▶ **PROVIDED DATA**
════════════════
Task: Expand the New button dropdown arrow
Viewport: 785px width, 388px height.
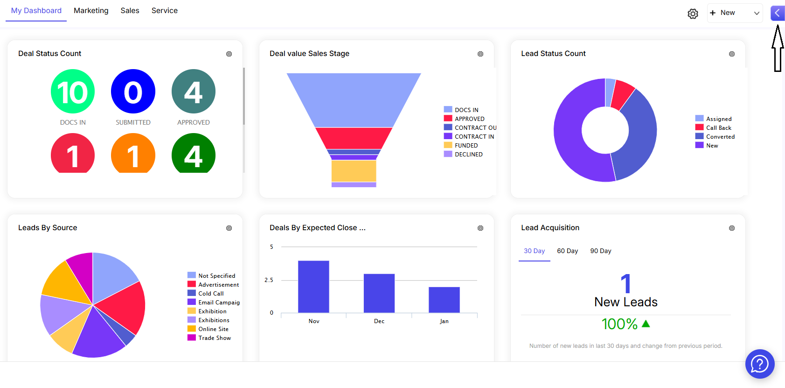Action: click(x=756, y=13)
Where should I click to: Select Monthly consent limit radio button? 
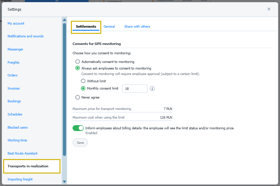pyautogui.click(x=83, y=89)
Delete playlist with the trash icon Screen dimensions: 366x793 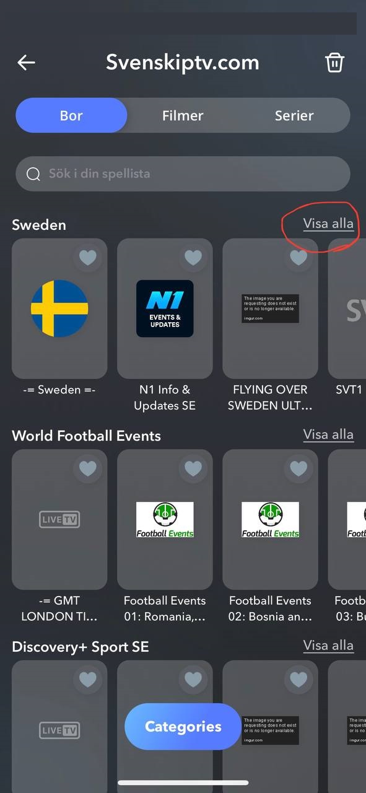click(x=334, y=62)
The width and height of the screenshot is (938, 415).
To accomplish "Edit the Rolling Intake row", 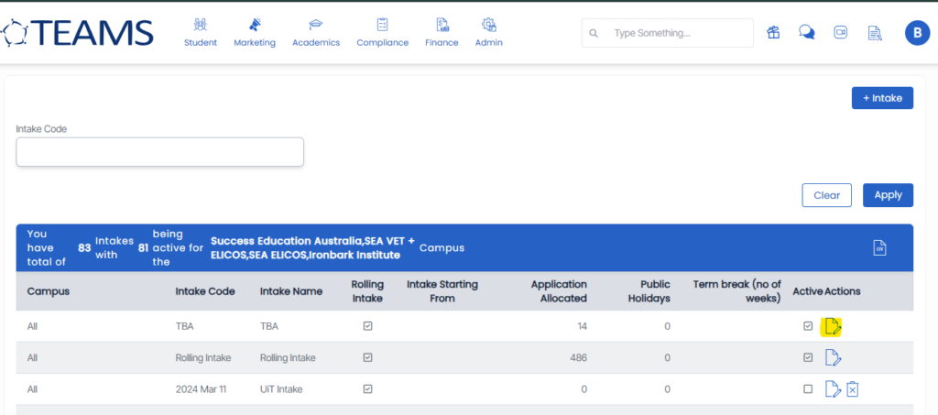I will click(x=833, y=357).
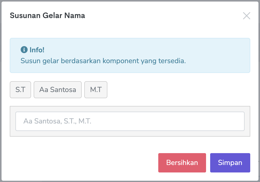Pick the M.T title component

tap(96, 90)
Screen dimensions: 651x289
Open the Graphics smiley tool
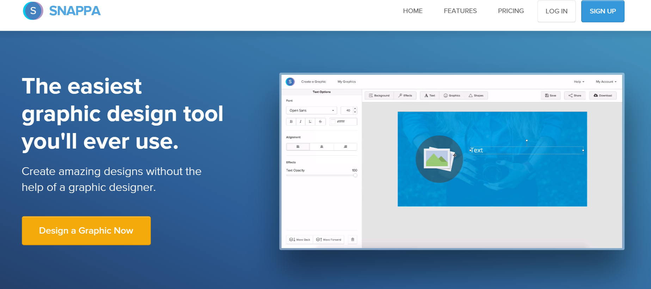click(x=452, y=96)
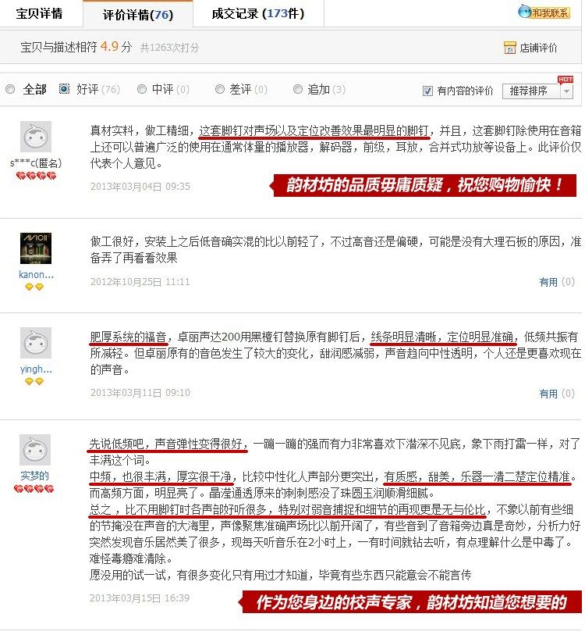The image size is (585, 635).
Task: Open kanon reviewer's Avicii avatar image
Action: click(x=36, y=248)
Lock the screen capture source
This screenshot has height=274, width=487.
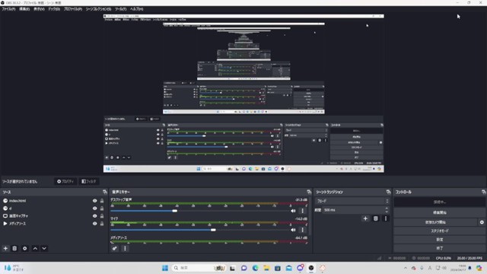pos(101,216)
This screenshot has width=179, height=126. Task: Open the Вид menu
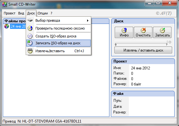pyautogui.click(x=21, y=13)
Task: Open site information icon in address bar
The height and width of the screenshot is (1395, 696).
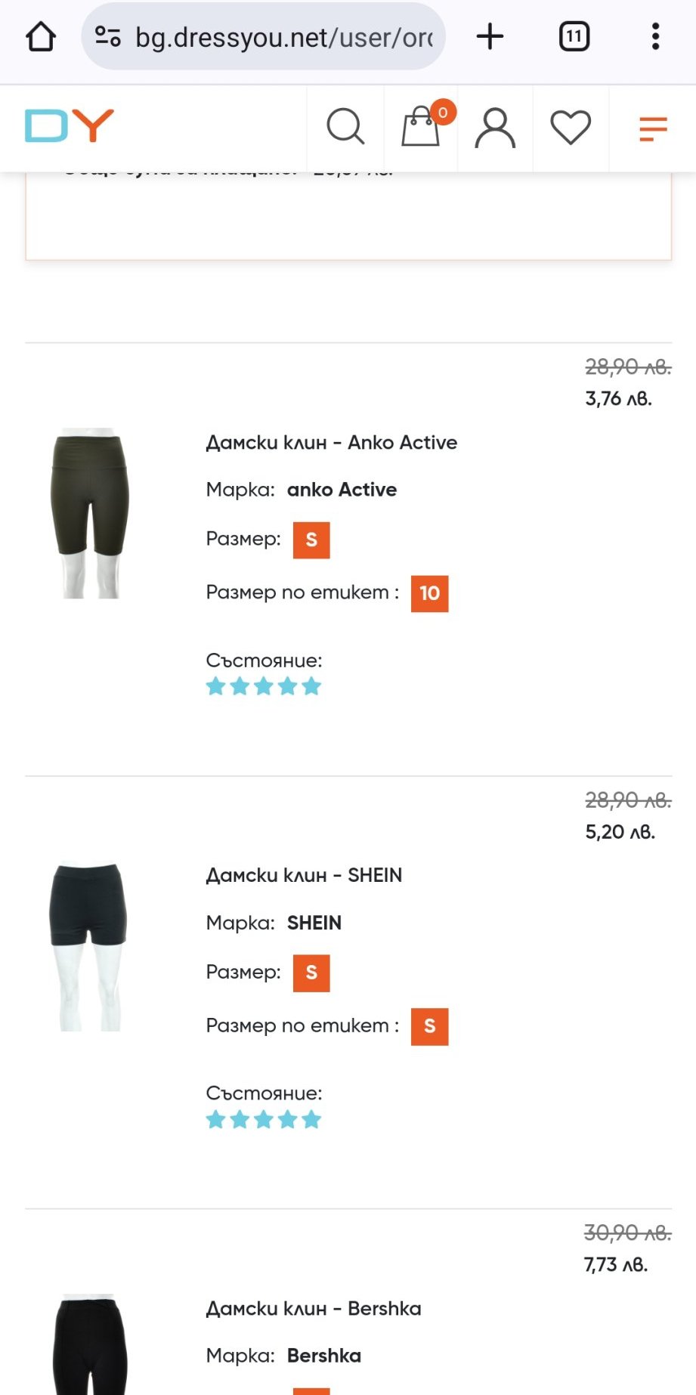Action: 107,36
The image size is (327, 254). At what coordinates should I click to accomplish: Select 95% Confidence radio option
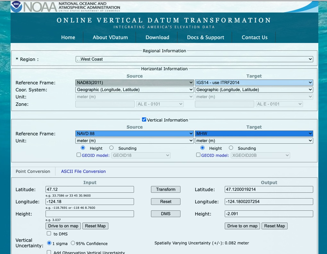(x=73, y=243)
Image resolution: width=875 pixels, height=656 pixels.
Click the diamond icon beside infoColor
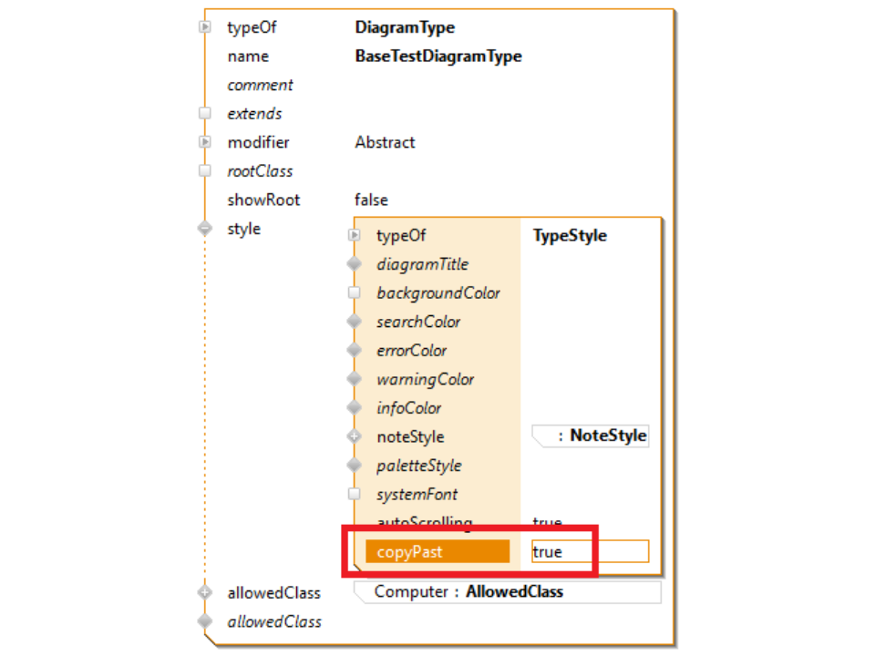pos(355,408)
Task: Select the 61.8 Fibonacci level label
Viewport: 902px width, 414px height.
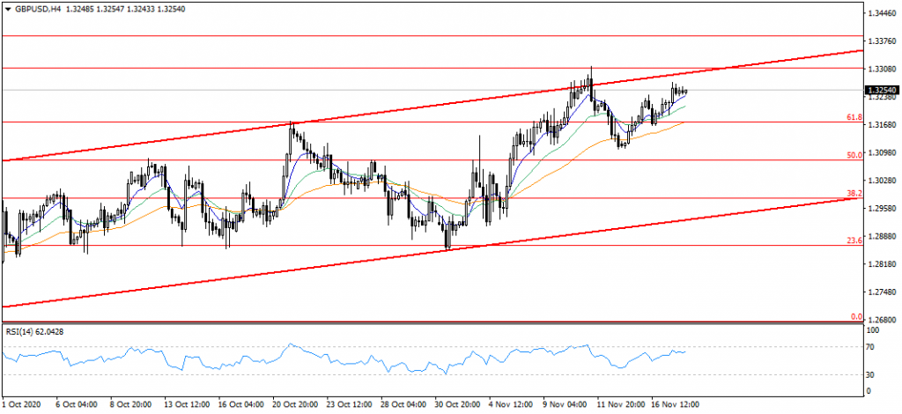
════════════════
Output the line that contains "Lock the screen capture source" and every line after it to the end of the records, word for word, leaving out the pictures.

Lock the screen capture source
This screenshot has height=274, width=487.
pos(101,216)
This screenshot has width=179, height=126. Task: Open the Вид menu
pyautogui.click(x=21, y=13)
Task: Open site information icon in address bar
The height and width of the screenshot is (1395, 696).
Action: 107,36
The image size is (327, 254). At what coordinates should I click to accomplish: Select 95% Confidence radio option
(x=73, y=243)
Image resolution: width=875 pixels, height=656 pixels.
Click the diamond icon beside infoColor
pos(355,408)
Task: Select the 61.8 Fibonacci level label
Viewport: 902px width, 414px height.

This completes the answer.